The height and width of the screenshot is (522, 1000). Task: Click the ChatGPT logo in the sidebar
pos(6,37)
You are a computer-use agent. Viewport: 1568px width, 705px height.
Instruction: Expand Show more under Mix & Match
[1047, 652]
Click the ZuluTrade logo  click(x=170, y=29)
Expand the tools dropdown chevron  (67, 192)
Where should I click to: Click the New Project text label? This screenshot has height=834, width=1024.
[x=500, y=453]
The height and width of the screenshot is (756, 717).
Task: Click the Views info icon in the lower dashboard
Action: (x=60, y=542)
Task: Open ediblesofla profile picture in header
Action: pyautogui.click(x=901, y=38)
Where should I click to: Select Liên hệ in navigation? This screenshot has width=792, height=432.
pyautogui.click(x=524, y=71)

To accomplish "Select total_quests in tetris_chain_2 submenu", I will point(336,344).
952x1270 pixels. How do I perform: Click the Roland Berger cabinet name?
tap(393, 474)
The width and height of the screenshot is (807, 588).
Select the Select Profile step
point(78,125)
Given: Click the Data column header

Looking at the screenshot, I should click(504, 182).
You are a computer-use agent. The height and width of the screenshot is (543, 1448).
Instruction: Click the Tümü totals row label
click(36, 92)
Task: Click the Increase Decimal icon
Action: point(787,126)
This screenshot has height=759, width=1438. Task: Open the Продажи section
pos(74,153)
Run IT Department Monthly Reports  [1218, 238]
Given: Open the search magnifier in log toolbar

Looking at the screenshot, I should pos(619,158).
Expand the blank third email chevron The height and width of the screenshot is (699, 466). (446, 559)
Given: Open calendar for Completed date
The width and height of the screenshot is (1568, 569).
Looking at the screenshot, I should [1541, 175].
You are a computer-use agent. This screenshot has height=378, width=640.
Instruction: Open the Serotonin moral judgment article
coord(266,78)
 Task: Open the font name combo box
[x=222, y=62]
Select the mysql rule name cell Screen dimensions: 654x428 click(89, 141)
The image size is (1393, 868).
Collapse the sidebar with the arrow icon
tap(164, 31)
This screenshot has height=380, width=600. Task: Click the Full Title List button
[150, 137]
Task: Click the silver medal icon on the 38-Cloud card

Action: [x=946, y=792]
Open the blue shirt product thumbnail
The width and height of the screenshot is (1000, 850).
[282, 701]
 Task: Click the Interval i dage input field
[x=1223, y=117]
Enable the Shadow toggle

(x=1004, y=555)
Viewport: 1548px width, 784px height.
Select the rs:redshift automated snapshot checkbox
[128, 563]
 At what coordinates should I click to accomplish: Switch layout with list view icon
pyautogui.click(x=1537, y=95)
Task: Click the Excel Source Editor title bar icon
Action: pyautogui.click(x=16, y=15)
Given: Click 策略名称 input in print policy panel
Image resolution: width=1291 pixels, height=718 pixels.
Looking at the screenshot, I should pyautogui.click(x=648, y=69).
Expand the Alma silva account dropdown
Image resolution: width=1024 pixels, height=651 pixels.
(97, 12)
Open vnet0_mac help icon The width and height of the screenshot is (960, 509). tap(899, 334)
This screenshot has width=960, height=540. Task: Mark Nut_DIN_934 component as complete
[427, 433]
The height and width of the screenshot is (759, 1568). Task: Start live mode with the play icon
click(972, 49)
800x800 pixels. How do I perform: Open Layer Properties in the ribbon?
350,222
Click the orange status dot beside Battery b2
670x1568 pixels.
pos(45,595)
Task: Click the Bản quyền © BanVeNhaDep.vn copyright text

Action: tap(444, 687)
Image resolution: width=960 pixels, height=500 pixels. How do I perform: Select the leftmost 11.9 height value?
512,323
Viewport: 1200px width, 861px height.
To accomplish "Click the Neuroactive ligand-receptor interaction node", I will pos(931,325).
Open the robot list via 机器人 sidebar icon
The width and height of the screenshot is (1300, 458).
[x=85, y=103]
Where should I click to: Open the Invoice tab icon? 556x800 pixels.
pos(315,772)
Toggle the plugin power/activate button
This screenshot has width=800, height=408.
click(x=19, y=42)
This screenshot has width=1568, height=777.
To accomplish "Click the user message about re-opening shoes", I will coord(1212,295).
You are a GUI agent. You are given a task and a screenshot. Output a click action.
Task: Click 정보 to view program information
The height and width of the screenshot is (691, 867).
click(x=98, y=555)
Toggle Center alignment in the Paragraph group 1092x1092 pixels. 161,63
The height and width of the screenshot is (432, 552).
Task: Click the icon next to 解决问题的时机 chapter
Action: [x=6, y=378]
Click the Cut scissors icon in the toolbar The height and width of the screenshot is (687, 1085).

++++

Task to complete. Look over the records above, and wherever a line contains the string "Viewport", copy that line.

Answer space.
You are a computer-use agent. Viewport: 1568px width, 705px height.
Viewport: 1548px width, 784px height.
Viewport: 1200px width, 861px height.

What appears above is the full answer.